Every Peninsula High School basketball player wears the letters DWWD across his shoulders where some teams stitch last names: Do What We Do.
In the closing minutes of a battle of unbeaten 3A powers, junior guard Cade McGill did a little more than he usually does to spark Peninsula’s 63-61 victory over Wilson at the Showare Center on Saturday night.
First, McGill, who came into the game averaging less than three points per game, nailed a three-pointer from the left corner to give the Seahawks (6-0) their first lead of the second half, 52-50, then he came up with a steal that turned into a JaQuori McLaughlin layup and finally collected his own rebound to score and stretch the Seahawks lead to five.
“The three felt amazing, that’s a shot you dream of,” said McGill.
As Wilson (5-1) tried to advance the ball into the front court, McGill slashed in to take the ball away and fired it ahead to McLaughlin.
“It’s my job to get steals,” he said. “I read his eyes and saw where it was going to go.”
“You love to see a guy who doesn’t get a lot of touches come through in a situation like that,” said Peninsula coach Jake Jackson.
Despite a role player creating some highlights, there was plenty of star power for both teams.
The Oregon State-bound McLaughlin scored 21 points for Peninsula to go along with four rebounds and two assists while 6-foot-9 post Jimmy Ritchie added 13 points — included five of six pressure free throws in the final minute — despite being limited to only 19 minutes due to foul trouble. Austin Kingman also had 13, making 3 of 5 from beyond the 3-point arc.
Wilson guard David Jenkins, Jr. poured in 28 points, all but two points scored in the final three quarters on 11-of-24 shooting. Jenkins drained two crowd-pleasing 3-pointers in the final 13 seconds to keep the winner in doubt until the end. Emmitt Mathews, Jr. had 17 points, seven rebounds and two blocked shots.
Peninsula grabbed its biggest lead of the night at the end of the first quarter, 16-9.

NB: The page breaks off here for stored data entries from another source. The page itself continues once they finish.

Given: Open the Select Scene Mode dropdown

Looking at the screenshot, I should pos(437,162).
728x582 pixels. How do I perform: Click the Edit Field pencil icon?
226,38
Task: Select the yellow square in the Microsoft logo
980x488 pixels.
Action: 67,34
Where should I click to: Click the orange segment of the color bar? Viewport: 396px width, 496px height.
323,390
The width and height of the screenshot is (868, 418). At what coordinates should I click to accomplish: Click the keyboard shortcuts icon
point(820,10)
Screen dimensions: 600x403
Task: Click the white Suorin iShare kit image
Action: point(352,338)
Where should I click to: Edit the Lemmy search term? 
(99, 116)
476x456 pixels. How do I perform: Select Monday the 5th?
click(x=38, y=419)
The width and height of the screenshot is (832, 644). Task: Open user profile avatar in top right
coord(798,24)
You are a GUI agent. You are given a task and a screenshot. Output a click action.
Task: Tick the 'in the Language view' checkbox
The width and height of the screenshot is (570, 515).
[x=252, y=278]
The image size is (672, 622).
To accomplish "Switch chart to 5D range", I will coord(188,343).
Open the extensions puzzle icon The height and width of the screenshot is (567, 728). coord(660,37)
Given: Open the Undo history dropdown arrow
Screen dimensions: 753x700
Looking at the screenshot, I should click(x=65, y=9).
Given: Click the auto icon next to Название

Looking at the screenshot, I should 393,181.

“Early on seeing our zone and the size that we have slowed them down a bit,” said Jackson.
Wilson coach Dave Alwert agreed to a point.
“I don’t think their size bothered us,” he said. “But their zone did.”
With the Rams outrebounding the Seahawks, 34-31, despite the size disparity and the teams playing evenly in a wide variety of statistical categories, Alwert pointed to effort as the ultimate difference.
“Film will explain everything to our team when we watch this game,” he said. “We’ll see that it was our heart and our hustle that was lacking, our discipline at the end of the game, but we can fix those things.”
Though Wilson outscored Peninsula in the second quarter, 14-12, but the Rams missed a chance to tie when Jenkins traveled trying to line up for a 3-pointer. On the inbounds pass, Kingman took the ball hard up the right side for a layup at the buzzer and the margin was again five.
But Wilson was at its best after intermission.
“That was the only quarter we actually attacked,” Alwert said. “When we play at our tempo, we can be very good team.”
The Rams put together a 10-4 run, then scored the next eight points to put Wilson ahead, 39-37. They built the advantage to as many as eight, 46-38, before McLaughlin and McGill keyed the Seahawks decisive fourth quarter.